Business21.07.2021

Incredible story of Ballito residents protecting assets when the police deserted them

Balito checkpoint

Last week large parts of KwaZulu-Natal were devastated by looting and vandalism, but Ballito was mostly spared because of the tremendous action by residents of the holiday town.

Former Sunday Times editor and publisher Brian Pottinger shared his experience, which showed how a community stood together when the police and state failed to protect them.

Pottinger was doing night shifts for a week at Ballito’s control points, which he said gave him a lot of time for reflection.

He said the biggest divide during the violent protests was between those communities that took responsibility for protecting their infrastructure and those who did not.

Here is his story, courtesy of Biznews.

On Tuesday morning, our hastily appointed security coordinator told us that all attempts to raise support from the police, army and ANC local structures had failed. We were on our own.
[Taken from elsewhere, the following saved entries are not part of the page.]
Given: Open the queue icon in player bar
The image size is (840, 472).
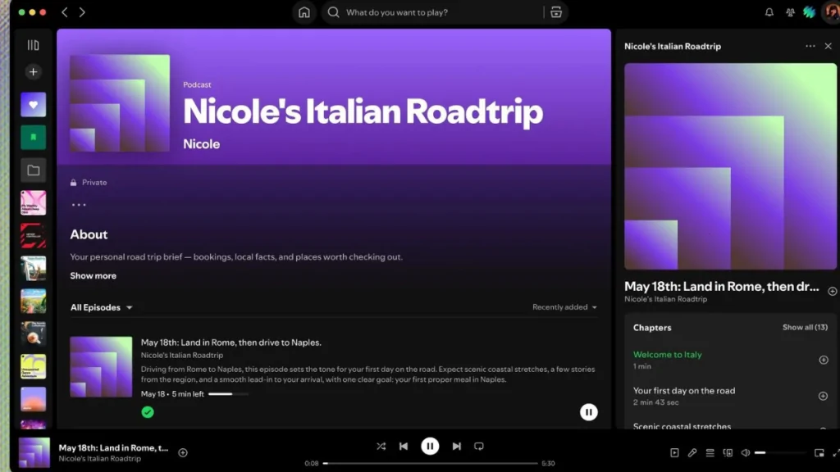Looking at the screenshot, I should (710, 452).
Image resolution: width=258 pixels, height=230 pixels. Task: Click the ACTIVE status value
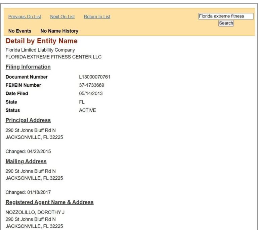point(87,110)
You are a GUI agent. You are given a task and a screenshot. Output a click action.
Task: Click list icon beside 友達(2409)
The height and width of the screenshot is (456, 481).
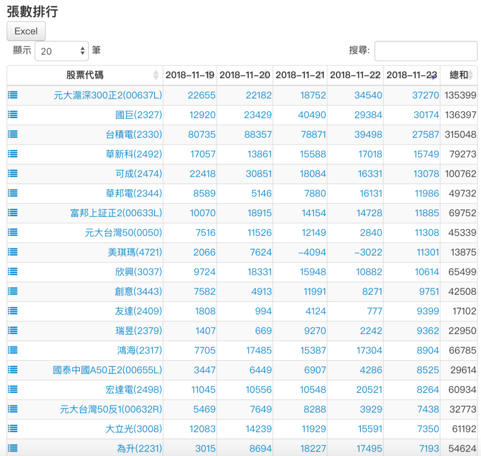(x=13, y=311)
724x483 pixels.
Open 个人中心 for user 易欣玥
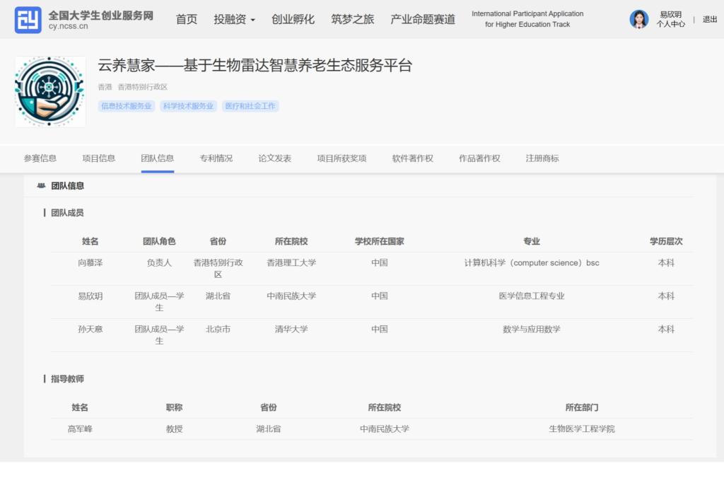[x=670, y=24]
Within 24 hours, we had a functioning Greater Ballito Operations Command, all the control points were manned, legally armed teams were on patrol, a first-class communication system operating through a mobile phone app was in place, and drones with infrared cameras were in the air.

Pickets protected the mobile phone towers, electrical substations, and water points.
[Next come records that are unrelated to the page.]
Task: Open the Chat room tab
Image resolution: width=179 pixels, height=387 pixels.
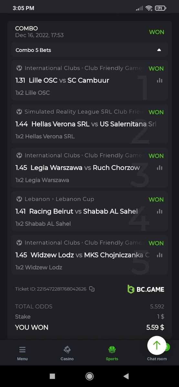Action: (x=157, y=359)
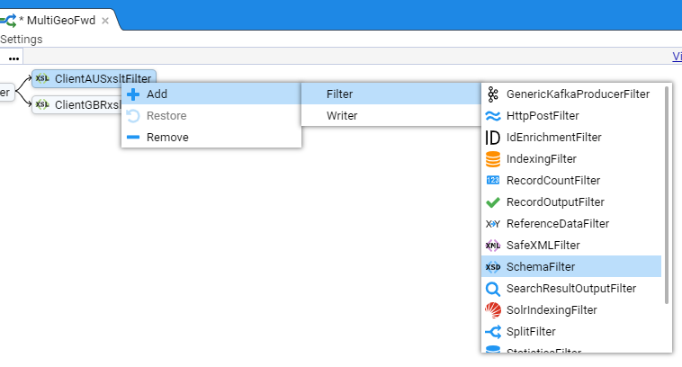
Task: Select SafeXMLFilter in the submenu
Action: (543, 246)
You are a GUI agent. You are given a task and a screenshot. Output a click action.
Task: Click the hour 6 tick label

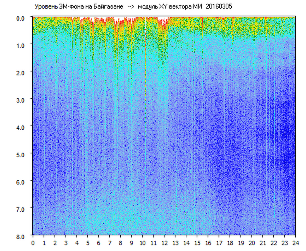click(x=99, y=243)
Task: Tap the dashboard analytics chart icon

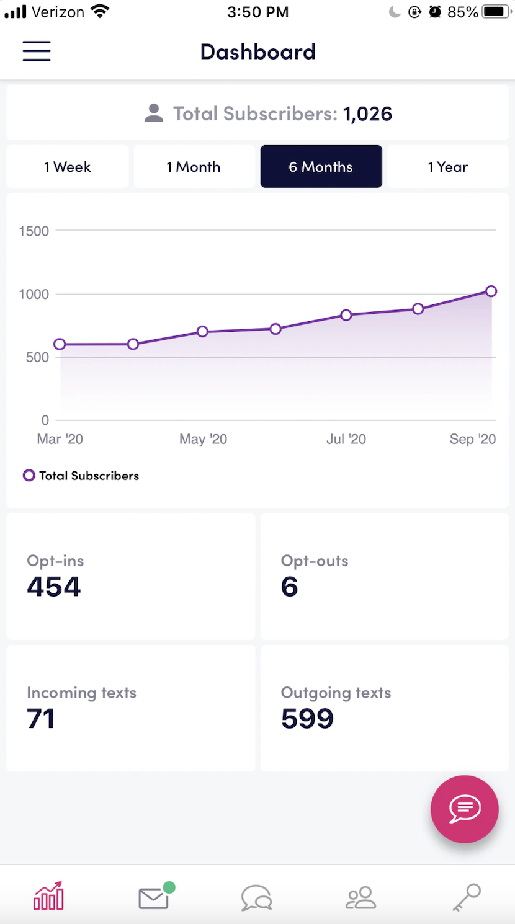Action: coord(48,896)
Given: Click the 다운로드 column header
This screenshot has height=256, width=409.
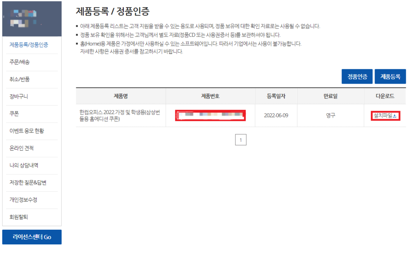Looking at the screenshot, I should (x=385, y=96).
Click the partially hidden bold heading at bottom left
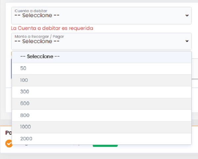 pos(9,133)
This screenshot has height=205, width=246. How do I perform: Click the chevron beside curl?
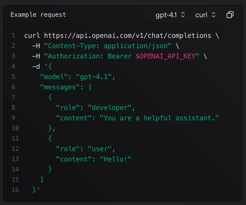214,15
The next day stickers were issued to emergency and security personnel to facilitate their movements.

By day three, armed convoys were bringing in essential food, medicines and fuel. When supplies did come through, citizens lined up for hours in orderly lines to buy their 20 items from the supermarkets and R300’s worth of fuel.

No panic. No moaning. And certainly, no expectation anybody was going to help us. The line was held for the six days the state went AWOL (absent without official leave).
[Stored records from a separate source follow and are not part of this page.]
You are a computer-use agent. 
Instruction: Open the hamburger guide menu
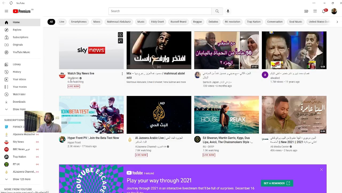[6, 11]
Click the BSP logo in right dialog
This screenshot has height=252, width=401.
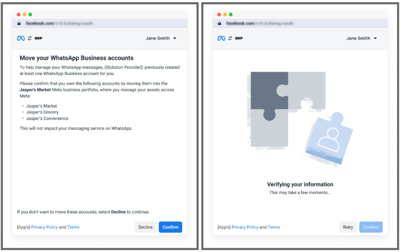pos(239,39)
Until we squarely address the critical moral decay in some of our communities that saw so many otherwise perfectly well set-up people prefer to join the looters rather than the barricades, we can make no progress.

Talk of poverty is a diversion, and Ramaphosa’s worthy pronouncements an irrelevance.

The North Coast Courier reported four days ago that the swift action from the Ballito community means infrastructure remains intact from Ballito through to Salt Rock.

Mags Westerhof of the Greater Ballito Operations Committee told the newspaper that checkpoints were still needed to protect the areas.

“It is our continued presence at our key entry points that has kept any criminal elements at bay thus far, but we are by no means out of the woods,” Westerhof said.